**WORK REQUEST:** Of the entries below, restate word for word only the section that runs from the line with "Instruction: Change the" to the line with "The image size is (1600, 1200).", counting both ends.

Stored items:
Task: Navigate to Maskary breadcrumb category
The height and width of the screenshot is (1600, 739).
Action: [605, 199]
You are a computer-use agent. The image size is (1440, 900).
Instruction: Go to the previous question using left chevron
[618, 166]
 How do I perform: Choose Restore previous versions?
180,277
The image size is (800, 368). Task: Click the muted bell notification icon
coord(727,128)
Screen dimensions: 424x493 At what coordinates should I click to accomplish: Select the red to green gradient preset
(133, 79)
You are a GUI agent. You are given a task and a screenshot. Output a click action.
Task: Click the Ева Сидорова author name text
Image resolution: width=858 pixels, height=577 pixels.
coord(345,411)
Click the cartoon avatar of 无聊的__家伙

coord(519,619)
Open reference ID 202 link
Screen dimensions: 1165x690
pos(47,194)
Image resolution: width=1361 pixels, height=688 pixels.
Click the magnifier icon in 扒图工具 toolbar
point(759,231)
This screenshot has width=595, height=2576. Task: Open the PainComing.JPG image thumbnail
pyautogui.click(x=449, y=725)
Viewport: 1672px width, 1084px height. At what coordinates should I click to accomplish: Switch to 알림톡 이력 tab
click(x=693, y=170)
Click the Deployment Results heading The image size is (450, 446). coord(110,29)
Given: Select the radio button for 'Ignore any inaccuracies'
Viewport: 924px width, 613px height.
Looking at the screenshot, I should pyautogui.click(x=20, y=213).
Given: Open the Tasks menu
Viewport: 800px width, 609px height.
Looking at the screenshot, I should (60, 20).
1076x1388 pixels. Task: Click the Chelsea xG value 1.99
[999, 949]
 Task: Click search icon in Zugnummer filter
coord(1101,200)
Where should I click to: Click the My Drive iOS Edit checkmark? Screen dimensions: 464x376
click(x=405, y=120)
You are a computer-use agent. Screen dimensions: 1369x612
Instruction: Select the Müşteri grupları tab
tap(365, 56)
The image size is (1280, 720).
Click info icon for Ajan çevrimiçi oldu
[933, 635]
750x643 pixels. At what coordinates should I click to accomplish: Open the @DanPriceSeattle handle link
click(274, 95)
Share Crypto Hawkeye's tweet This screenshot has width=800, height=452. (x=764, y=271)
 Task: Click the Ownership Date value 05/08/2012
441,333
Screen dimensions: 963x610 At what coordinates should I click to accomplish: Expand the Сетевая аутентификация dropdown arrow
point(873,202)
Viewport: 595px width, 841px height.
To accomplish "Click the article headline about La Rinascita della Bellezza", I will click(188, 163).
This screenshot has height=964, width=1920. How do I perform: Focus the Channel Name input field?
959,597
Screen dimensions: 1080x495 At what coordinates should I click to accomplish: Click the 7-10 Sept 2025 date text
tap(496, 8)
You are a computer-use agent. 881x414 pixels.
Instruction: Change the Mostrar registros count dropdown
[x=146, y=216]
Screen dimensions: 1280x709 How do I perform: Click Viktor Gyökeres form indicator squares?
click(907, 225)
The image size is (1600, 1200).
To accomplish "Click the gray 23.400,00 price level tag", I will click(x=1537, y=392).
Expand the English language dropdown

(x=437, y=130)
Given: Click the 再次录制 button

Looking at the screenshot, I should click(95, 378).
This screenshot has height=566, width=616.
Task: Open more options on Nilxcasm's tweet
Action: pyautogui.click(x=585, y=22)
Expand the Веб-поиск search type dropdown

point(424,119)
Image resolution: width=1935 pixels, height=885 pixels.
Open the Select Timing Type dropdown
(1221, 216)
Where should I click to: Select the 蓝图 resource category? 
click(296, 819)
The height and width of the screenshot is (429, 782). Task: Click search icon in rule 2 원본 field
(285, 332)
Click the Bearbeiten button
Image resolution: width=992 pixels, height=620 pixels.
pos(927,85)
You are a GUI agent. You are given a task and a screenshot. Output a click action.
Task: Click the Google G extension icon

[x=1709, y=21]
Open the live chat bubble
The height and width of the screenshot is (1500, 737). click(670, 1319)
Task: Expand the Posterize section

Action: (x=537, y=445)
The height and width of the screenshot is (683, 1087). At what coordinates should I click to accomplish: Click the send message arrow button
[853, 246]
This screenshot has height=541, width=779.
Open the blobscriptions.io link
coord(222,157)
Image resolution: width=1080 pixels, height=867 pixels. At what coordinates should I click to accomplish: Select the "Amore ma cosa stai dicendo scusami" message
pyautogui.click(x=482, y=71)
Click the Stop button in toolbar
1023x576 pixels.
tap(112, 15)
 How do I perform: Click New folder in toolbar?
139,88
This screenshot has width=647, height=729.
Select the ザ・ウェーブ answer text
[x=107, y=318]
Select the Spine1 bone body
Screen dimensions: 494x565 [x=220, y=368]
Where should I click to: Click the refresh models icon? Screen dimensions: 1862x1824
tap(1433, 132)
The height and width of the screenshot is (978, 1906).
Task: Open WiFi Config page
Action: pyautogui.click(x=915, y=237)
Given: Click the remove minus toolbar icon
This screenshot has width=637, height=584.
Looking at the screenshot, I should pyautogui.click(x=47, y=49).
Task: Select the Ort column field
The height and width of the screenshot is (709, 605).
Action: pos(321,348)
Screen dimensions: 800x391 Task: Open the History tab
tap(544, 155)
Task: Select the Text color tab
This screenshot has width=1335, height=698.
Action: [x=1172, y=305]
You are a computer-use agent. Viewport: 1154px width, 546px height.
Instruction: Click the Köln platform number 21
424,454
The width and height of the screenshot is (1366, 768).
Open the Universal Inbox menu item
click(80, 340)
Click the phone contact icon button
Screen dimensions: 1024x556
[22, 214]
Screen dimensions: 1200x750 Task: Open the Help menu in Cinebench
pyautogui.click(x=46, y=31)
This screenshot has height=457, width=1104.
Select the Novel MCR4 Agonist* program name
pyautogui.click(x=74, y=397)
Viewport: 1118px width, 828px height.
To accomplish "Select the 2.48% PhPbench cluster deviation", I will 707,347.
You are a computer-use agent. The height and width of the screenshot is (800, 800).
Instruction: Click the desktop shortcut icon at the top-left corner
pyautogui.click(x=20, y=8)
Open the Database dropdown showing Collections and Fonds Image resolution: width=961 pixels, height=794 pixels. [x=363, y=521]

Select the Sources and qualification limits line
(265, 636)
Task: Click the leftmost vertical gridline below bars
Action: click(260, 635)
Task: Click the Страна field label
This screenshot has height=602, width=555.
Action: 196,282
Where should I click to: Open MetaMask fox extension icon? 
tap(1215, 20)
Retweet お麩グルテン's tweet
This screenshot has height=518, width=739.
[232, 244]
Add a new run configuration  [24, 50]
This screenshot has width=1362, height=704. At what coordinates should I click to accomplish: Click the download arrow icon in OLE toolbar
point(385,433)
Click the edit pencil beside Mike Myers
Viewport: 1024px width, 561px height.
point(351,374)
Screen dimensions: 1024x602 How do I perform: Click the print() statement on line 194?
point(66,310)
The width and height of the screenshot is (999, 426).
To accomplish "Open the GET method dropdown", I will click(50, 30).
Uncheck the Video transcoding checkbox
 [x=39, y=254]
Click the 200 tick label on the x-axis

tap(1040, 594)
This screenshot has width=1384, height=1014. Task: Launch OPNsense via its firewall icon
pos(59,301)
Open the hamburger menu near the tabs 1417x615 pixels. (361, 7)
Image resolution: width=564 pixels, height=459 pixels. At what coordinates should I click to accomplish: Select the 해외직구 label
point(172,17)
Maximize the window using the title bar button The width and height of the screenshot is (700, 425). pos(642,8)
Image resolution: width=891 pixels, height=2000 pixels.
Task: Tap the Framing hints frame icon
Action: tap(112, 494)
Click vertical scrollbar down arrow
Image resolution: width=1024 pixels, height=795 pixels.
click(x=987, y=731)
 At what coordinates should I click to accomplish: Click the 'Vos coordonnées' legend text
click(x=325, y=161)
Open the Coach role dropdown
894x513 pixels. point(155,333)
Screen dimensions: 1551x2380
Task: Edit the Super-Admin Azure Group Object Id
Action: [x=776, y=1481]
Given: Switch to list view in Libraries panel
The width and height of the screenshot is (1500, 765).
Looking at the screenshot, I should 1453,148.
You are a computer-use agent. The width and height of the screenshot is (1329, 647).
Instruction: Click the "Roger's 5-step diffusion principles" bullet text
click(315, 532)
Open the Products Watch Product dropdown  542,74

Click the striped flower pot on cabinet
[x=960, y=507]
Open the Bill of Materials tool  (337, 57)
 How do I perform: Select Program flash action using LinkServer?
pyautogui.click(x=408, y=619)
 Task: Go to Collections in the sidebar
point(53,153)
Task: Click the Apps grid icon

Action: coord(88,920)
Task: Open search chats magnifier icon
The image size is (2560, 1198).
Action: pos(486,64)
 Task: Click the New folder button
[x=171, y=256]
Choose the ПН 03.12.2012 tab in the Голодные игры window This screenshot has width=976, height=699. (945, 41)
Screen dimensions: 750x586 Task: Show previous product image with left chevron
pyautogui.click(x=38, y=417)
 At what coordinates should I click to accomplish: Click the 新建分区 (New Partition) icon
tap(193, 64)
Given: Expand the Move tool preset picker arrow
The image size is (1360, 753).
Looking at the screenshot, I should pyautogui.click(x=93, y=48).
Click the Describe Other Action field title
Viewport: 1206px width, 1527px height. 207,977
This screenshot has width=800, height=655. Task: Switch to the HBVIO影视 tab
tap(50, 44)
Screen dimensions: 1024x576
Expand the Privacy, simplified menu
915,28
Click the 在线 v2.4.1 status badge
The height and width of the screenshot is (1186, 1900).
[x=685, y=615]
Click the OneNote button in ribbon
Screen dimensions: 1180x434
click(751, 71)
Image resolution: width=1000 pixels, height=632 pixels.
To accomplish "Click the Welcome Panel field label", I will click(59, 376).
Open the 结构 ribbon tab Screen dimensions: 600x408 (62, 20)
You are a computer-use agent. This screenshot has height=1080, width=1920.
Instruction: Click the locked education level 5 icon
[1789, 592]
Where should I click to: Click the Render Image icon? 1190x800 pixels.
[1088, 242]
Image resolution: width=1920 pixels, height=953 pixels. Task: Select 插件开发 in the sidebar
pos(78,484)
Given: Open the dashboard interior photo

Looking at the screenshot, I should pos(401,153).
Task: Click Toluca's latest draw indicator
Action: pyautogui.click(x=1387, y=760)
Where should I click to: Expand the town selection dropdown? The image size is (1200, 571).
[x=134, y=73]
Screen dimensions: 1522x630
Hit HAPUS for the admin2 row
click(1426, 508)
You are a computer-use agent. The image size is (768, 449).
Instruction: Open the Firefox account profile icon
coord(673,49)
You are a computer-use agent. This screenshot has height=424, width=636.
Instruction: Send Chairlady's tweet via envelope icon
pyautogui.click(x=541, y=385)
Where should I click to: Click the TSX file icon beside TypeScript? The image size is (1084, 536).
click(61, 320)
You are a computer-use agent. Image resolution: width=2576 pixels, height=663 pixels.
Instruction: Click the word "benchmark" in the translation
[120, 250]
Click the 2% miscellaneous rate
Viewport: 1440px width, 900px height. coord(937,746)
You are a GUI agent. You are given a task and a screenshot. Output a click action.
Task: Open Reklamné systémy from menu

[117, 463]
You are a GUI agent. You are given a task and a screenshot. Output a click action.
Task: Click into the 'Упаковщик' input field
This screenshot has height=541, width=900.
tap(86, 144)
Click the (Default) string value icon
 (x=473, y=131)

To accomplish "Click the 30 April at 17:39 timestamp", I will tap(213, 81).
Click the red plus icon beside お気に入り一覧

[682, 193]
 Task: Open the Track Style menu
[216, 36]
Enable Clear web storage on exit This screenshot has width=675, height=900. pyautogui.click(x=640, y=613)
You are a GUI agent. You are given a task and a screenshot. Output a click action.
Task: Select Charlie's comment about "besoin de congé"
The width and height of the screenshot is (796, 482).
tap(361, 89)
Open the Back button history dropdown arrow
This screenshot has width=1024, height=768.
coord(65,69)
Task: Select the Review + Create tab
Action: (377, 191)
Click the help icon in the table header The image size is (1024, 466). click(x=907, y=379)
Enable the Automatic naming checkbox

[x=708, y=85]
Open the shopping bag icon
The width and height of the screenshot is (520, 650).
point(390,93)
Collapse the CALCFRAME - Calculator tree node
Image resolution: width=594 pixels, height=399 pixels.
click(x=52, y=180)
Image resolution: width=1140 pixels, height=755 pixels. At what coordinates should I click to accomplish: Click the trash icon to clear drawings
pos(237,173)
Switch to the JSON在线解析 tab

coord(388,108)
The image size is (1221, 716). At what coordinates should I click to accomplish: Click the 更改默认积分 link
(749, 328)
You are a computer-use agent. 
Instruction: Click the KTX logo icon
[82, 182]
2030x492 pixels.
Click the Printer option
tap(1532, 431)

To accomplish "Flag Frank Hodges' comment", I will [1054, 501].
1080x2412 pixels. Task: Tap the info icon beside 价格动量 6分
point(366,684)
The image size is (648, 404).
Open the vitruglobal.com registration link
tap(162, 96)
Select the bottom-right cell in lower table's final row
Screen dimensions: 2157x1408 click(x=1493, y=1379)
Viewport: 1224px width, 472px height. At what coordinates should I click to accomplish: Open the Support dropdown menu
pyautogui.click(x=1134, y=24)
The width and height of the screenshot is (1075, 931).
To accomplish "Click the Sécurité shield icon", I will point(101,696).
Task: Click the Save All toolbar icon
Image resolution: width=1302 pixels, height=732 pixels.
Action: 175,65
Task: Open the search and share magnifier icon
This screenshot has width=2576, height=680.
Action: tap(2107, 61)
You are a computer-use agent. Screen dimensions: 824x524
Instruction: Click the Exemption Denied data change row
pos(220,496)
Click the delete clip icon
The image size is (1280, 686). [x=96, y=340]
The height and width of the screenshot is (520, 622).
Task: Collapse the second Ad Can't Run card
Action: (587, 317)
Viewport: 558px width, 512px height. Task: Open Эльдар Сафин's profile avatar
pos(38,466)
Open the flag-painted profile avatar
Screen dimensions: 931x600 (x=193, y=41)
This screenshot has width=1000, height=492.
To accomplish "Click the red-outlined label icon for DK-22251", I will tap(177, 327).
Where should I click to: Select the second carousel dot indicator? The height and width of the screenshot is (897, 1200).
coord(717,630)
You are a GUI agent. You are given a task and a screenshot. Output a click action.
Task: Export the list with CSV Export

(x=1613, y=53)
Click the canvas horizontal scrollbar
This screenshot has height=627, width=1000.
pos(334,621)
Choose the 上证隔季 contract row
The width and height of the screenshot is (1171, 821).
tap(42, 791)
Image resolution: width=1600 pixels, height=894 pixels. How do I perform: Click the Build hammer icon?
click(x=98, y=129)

**RESPONSE TO THIS EXERCISE:**
Instruction: Change the Mostrar registros count dropdown
[x=146, y=216]
Screen dimensions: 1280x709 How do I perform: Click Viktor Gyökeres form indicator squares?
click(907, 225)
The image size is (1600, 1200).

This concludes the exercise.